What you should do: In the listing below, find the line holding "Switch to the Gelişmiş tab" and the line holding "Click the Change". Write out those two lines and all lines between, exactly, and nothing more.

Source information:
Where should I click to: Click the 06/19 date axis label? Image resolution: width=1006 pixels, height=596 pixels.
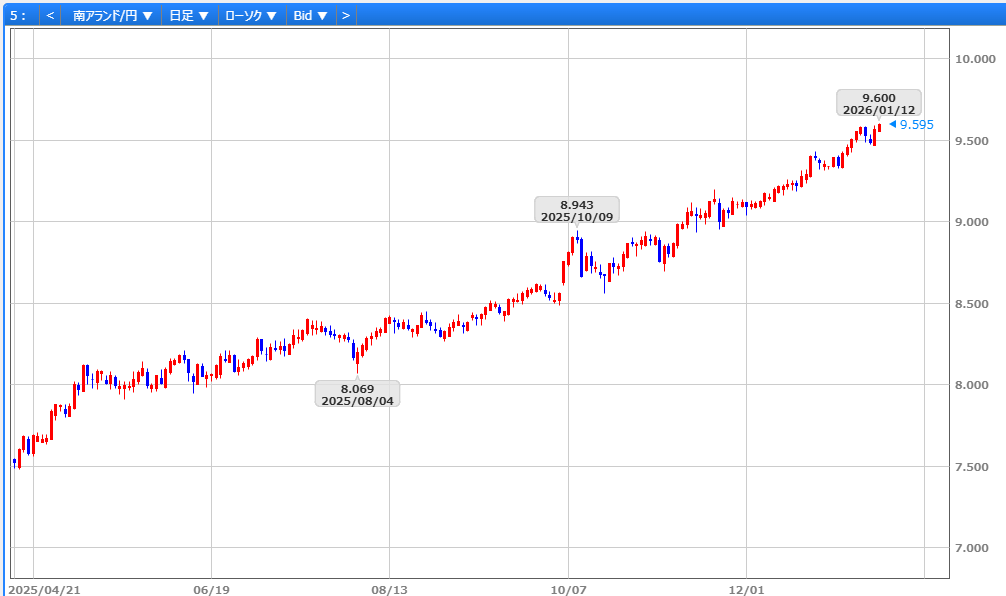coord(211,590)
...
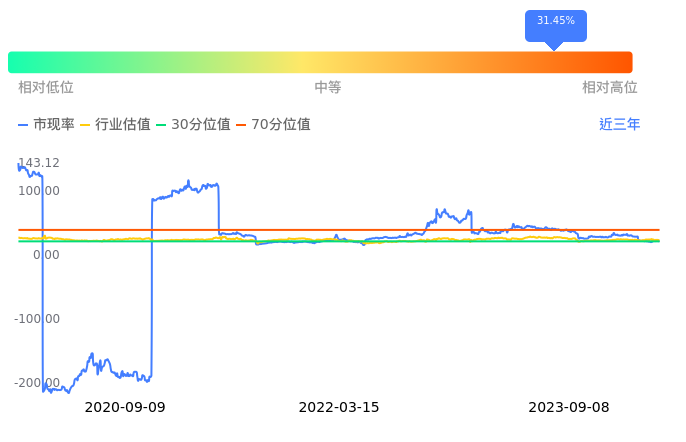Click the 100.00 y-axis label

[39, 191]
...
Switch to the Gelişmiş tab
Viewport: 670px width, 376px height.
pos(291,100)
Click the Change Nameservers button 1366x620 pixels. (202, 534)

Exercise solution:
Switch to the Gelişmiş tab
Viewport: 670px width, 376px height.
pos(291,100)
Click the Change Nameservers button 1366x620 pixels. (202, 534)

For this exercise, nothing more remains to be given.